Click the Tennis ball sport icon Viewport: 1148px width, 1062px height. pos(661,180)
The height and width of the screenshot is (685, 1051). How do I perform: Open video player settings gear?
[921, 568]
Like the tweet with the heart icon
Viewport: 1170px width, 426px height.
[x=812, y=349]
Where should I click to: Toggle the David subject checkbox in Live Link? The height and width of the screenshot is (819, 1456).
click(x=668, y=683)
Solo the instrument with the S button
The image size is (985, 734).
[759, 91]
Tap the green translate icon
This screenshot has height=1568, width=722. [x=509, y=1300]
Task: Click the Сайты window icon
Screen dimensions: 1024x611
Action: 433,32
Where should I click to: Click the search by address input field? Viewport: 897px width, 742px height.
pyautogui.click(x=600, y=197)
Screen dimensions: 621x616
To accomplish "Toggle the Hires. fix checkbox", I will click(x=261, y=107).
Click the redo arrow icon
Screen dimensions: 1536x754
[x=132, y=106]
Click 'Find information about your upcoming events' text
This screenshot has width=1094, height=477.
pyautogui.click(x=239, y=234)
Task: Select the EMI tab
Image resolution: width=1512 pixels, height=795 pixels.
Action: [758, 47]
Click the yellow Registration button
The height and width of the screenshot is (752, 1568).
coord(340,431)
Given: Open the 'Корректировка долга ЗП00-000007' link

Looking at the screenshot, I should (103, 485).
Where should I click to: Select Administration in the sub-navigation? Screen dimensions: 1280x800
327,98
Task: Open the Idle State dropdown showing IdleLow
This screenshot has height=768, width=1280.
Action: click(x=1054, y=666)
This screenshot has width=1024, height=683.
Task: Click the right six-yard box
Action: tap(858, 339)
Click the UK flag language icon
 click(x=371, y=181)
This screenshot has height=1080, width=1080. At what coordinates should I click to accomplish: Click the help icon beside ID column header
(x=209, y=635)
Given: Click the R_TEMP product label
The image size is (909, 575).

══════════

§ **TASK DESCRIPTION**
Reproduce each line of the material above precisely.

§ **TASK RESULT**
Click the Tennis ball sport icon Viewport: 1148px width, 1062px height. pos(661,180)
The height and width of the screenshot is (685, 1051). How do I perform: Open video player settings gear?
[921, 568]
Like the tweet with the heart icon
Viewport: 1170px width, 426px height.
[x=812, y=349]
Where should I click to: Toggle the David subject checkbox in Live Link? The height and width of the screenshot is (819, 1456).
click(x=668, y=683)
Solo the instrument with the S button
The image size is (985, 734).
[759, 91]
Tap the green translate icon
This screenshot has height=1568, width=722. [x=509, y=1300]
Task: Click the Сайты window icon
Screen dimensions: 1024x611
Action: 433,32
Where should I click to: Click the search by address input field? Viewport: 897px width, 742px height.
pyautogui.click(x=600, y=197)
Screen dimensions: 621x616
To accomplish "Toggle the Hires. fix checkbox", I will click(x=261, y=107).
Click the redo arrow icon
Screen dimensions: 1536x754
[x=132, y=106]
Click 'Find information about your upcoming events' text
This screenshot has width=1094, height=477.
pyautogui.click(x=239, y=234)
Task: Select the EMI tab
Image resolution: width=1512 pixels, height=795 pixels.
Action: [758, 47]
Click the yellow Registration button
The height and width of the screenshot is (752, 1568).
coord(340,431)
Given: Open the 'Корректировка долга ЗП00-000007' link

Looking at the screenshot, I should (103, 485).
Where should I click to: Select Administration in the sub-navigation? Screen dimensions: 1280x800
327,98
Task: Open the Idle State dropdown showing IdleLow
This screenshot has height=768, width=1280.
Action: click(x=1054, y=666)
This screenshot has width=1024, height=683.
Task: Click the right six-yard box
Action: tap(858, 339)
Click the UK flag language icon
 click(x=371, y=181)
This screenshot has height=1080, width=1080. At what coordinates should I click to accomplish: Click the help icon beside ID column header
(x=209, y=635)
Given: Click the R_TEMP product label
The image size is (909, 575).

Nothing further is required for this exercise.